(Stored items)
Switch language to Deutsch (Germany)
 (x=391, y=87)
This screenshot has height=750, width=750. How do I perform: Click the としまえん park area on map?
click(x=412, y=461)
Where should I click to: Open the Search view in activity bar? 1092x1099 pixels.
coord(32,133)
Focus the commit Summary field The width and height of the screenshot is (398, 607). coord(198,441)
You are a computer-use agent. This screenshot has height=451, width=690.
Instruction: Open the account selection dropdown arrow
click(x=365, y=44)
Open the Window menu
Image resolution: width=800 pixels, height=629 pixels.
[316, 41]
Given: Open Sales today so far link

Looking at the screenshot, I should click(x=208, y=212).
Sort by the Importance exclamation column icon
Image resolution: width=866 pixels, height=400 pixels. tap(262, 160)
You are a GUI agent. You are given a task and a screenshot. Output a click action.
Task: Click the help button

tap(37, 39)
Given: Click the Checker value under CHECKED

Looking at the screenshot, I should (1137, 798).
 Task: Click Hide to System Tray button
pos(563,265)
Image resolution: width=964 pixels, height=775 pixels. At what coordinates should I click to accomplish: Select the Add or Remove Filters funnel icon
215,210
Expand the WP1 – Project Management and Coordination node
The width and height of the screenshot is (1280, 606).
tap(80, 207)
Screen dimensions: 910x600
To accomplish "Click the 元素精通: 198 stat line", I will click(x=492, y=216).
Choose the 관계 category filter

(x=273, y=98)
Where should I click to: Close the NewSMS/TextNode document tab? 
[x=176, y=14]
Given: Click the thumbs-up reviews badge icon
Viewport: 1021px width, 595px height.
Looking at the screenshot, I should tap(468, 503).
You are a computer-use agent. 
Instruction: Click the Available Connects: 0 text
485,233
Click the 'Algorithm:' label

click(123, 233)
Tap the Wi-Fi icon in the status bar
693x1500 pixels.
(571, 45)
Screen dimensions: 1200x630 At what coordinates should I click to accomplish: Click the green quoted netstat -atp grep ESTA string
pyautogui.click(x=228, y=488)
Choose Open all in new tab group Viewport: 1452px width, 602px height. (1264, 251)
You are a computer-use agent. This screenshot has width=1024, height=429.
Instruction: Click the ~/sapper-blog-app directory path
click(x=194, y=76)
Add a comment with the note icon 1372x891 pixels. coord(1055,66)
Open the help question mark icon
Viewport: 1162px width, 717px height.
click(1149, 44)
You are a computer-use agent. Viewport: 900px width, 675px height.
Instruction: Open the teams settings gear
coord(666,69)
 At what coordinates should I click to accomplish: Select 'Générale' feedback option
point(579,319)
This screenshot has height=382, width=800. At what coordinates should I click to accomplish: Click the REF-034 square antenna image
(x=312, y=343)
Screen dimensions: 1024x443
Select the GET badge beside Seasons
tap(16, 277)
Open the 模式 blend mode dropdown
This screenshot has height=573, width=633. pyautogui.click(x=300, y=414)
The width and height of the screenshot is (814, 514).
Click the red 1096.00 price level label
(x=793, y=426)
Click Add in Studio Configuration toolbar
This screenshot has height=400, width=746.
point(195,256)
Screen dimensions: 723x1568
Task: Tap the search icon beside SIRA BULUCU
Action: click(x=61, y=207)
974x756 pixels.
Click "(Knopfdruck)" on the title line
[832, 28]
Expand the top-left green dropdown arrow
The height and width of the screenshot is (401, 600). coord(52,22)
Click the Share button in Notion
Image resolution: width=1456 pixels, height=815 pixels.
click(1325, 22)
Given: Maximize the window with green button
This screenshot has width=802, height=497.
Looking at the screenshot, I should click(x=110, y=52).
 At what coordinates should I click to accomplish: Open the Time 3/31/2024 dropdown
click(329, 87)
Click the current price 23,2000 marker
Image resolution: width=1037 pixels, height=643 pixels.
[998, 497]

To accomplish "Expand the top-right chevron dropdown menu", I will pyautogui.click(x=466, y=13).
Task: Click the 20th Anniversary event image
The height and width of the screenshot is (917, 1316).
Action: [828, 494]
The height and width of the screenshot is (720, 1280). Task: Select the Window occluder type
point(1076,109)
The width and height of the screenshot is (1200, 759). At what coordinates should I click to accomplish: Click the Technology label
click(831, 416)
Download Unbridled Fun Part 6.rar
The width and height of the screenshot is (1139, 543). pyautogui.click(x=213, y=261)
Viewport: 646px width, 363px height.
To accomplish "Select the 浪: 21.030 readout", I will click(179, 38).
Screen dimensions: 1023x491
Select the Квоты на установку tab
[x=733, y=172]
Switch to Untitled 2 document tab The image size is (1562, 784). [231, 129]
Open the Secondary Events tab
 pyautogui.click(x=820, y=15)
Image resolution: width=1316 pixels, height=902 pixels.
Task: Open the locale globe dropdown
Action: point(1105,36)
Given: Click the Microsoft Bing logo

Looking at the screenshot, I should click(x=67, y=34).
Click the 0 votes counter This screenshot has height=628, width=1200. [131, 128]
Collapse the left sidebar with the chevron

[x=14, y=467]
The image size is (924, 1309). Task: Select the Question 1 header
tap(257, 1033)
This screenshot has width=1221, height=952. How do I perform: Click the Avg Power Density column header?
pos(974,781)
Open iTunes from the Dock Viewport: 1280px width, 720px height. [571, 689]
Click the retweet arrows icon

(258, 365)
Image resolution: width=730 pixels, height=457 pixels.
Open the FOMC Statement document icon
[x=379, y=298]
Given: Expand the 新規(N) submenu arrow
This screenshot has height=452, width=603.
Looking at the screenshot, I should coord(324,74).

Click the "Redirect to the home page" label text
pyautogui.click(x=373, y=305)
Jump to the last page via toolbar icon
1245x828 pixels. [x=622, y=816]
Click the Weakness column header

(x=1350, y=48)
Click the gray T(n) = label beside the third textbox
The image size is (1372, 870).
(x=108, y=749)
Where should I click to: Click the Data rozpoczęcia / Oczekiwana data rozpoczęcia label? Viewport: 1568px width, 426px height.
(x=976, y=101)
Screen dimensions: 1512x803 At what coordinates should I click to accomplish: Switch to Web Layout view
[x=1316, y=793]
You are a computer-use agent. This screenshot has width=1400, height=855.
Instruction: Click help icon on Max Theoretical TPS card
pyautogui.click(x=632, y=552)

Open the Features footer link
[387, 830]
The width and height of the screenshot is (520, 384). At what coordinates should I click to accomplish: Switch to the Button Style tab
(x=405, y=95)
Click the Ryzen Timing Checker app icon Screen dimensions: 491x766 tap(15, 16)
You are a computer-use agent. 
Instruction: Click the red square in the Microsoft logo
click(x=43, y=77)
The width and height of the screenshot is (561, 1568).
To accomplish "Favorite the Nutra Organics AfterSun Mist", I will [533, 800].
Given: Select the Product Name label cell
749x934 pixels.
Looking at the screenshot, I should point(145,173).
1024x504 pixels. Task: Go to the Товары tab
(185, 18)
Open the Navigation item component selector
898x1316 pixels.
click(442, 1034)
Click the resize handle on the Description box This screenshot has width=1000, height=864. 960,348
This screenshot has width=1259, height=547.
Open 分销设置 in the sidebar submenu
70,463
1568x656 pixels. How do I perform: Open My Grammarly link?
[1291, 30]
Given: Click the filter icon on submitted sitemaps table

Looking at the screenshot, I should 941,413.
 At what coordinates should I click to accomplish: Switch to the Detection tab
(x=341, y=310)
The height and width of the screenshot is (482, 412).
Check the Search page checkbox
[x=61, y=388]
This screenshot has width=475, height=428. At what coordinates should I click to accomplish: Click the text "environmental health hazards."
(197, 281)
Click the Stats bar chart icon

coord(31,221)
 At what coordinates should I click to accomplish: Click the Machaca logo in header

# The problem
Return the full data above, line for line.

# Result
Switch language to Deutsch (Germany)
 (x=391, y=87)
This screenshot has height=750, width=750. How do I perform: Click the としまえん park area on map?
click(x=412, y=461)
Where should I click to: Open the Search view in activity bar? 1092x1099 pixels.
coord(32,133)
Focus the commit Summary field The width and height of the screenshot is (398, 607). coord(198,441)
You are a computer-use agent. This screenshot has height=451, width=690.
Instruction: Open the account selection dropdown arrow
click(x=365, y=44)
Open the Window menu
Image resolution: width=800 pixels, height=629 pixels.
[316, 41]
Given: Open Sales today so far link

Looking at the screenshot, I should click(x=208, y=212).
Sort by the Importance exclamation column icon
Image resolution: width=866 pixels, height=400 pixels. tap(262, 160)
You are a GUI agent. You are given a task and a screenshot. Output a click action.
Task: Click the help button

tap(37, 39)
Given: Click the Checker value under CHECKED

Looking at the screenshot, I should (1137, 798).
 Task: Click Hide to System Tray button
pos(563,265)
Image resolution: width=964 pixels, height=775 pixels. At what coordinates should I click to accomplish: Select the Add or Remove Filters funnel icon
215,210
Expand the WP1 – Project Management and Coordination node
The width and height of the screenshot is (1280, 606).
tap(80, 207)
Screen dimensions: 910x600
To accomplish "Click the 元素精通: 198 stat line", I will click(x=492, y=216).
Choose the 관계 category filter

(x=273, y=98)
Where should I click to: Close the NewSMS/TextNode document tab? 
[x=176, y=14]
Given: Click the thumbs-up reviews badge icon
Viewport: 1021px width, 595px height.
Looking at the screenshot, I should tap(468, 503).
You are a computer-use agent. 
Instruction: Click the Available Connects: 0 text
485,233
Click the 'Algorithm:' label

click(123, 233)
Tap the Wi-Fi icon in the status bar
693x1500 pixels.
(571, 45)
Screen dimensions: 1200x630 At what coordinates should I click to accomplish: Click the green quoted netstat -atp grep ESTA string
pyautogui.click(x=228, y=488)
Choose Open all in new tab group Viewport: 1452px width, 602px height. (1264, 251)
You are a computer-use agent. This screenshot has width=1024, height=429.
Instruction: Click the ~/sapper-blog-app directory path
click(x=194, y=76)
Add a comment with the note icon 1372x891 pixels. coord(1055,66)
Open the help question mark icon
Viewport: 1162px width, 717px height.
click(1149, 44)
You are a computer-use agent. Viewport: 900px width, 675px height.
Instruction: Open the teams settings gear
coord(666,69)
 At what coordinates should I click to accomplish: Select 'Générale' feedback option
point(579,319)
This screenshot has height=382, width=800. At what coordinates should I click to accomplish: Click the REF-034 square antenna image
(x=312, y=343)
Screen dimensions: 1024x443
Select the GET badge beside Seasons
tap(16, 277)
Open the 模式 blend mode dropdown
This screenshot has height=573, width=633. pyautogui.click(x=300, y=414)
The width and height of the screenshot is (814, 514).
Click the red 1096.00 price level label
(x=793, y=426)
Click Add in Studio Configuration toolbar
This screenshot has height=400, width=746.
point(195,256)
Screen dimensions: 723x1568
Task: Tap the search icon beside SIRA BULUCU
Action: click(x=61, y=207)
974x756 pixels.
Click "(Knopfdruck)" on the title line
[832, 28]
Expand the top-left green dropdown arrow
The height and width of the screenshot is (401, 600). coord(52,22)
Click the Share button in Notion
Image resolution: width=1456 pixels, height=815 pixels.
click(1325, 22)
Given: Maximize the window with green button
This screenshot has width=802, height=497.
Looking at the screenshot, I should click(x=110, y=52).
 At what coordinates should I click to accomplish: Open the Time 3/31/2024 dropdown
click(329, 87)
Click the current price 23,2000 marker
Image resolution: width=1037 pixels, height=643 pixels.
[998, 497]

To accomplish "Expand the top-right chevron dropdown menu", I will pyautogui.click(x=466, y=13).
Task: Click the 20th Anniversary event image
The height and width of the screenshot is (917, 1316).
Action: [828, 494]
The height and width of the screenshot is (720, 1280). Task: Select the Window occluder type
point(1076,109)
The width and height of the screenshot is (1200, 759). At what coordinates should I click to accomplish: Click the Technology label
click(831, 416)
Download Unbridled Fun Part 6.rar
The width and height of the screenshot is (1139, 543). pyautogui.click(x=213, y=261)
Viewport: 646px width, 363px height.
To accomplish "Select the 浪: 21.030 readout", I will click(179, 38).
Screen dimensions: 1023x491
Select the Квоты на установку tab
[x=733, y=172]
Switch to Untitled 2 document tab The image size is (1562, 784). [231, 129]
Open the Secondary Events tab
 pyautogui.click(x=820, y=15)
Image resolution: width=1316 pixels, height=902 pixels.
Task: Open the locale globe dropdown
Action: point(1105,36)
Given: Click the Microsoft Bing logo

Looking at the screenshot, I should click(x=67, y=34).
Click the 0 votes counter This screenshot has height=628, width=1200. [131, 128]
Collapse the left sidebar with the chevron

[x=14, y=467]
The image size is (924, 1309). Task: Select the Question 1 header
tap(257, 1033)
This screenshot has width=1221, height=952. How do I perform: Click the Avg Power Density column header?
pos(974,781)
Open iTunes from the Dock Viewport: 1280px width, 720px height. [571, 689]
Click the retweet arrows icon

(258, 365)
Image resolution: width=730 pixels, height=457 pixels.
Open the FOMC Statement document icon
[x=379, y=298]
Given: Expand the 新規(N) submenu arrow
This screenshot has height=452, width=603.
Looking at the screenshot, I should coord(324,74).

Click the "Redirect to the home page" label text
pyautogui.click(x=373, y=305)
Jump to the last page via toolbar icon
1245x828 pixels. [x=622, y=816]
Click the Weakness column header

(x=1350, y=48)
Click the gray T(n) = label beside the third textbox
The image size is (1372, 870).
(x=108, y=749)
Where should I click to: Click the Data rozpoczęcia / Oczekiwana data rozpoczęcia label? Viewport: 1568px width, 426px height.
(x=976, y=101)
Screen dimensions: 1512x803 At what coordinates should I click to accomplish: Switch to Web Layout view
[x=1316, y=793]
You are a computer-use agent. This screenshot has width=1400, height=855.
Instruction: Click help icon on Max Theoretical TPS card
pyautogui.click(x=632, y=552)

Open the Features footer link
[387, 830]
The width and height of the screenshot is (520, 384). At what coordinates should I click to accomplish: Switch to the Button Style tab
(x=405, y=95)
Click the Ryzen Timing Checker app icon Screen dimensions: 491x766 tap(15, 16)
You are a computer-use agent. 
Instruction: Click the red square in the Microsoft logo
click(x=43, y=77)
The width and height of the screenshot is (561, 1568).
To accomplish "Favorite the Nutra Organics AfterSun Mist", I will [533, 800].
Given: Select the Product Name label cell
749x934 pixels.
Looking at the screenshot, I should point(145,173).
1024x504 pixels. Task: Go to the Товары tab
(185, 18)
Open the Navigation item component selector
898x1316 pixels.
click(442, 1034)
Click the resize handle on the Description box This screenshot has width=1000, height=864. 960,348
This screenshot has width=1259, height=547.
Open 分销设置 in the sidebar submenu
70,463
1568x656 pixels. How do I perform: Open My Grammarly link?
[1291, 30]
Given: Click the filter icon on submitted sitemaps table

Looking at the screenshot, I should 941,413.
 At what coordinates should I click to accomplish: Switch to the Detection tab
(x=341, y=310)
The height and width of the screenshot is (482, 412).
Check the Search page checkbox
[x=61, y=388]
This screenshot has width=475, height=428. At what coordinates should I click to accomplish: Click the text "environmental health hazards."
(197, 281)
Click the Stats bar chart icon

coord(31,221)
 At what coordinates should I click to accomplish: Click the Machaca logo in header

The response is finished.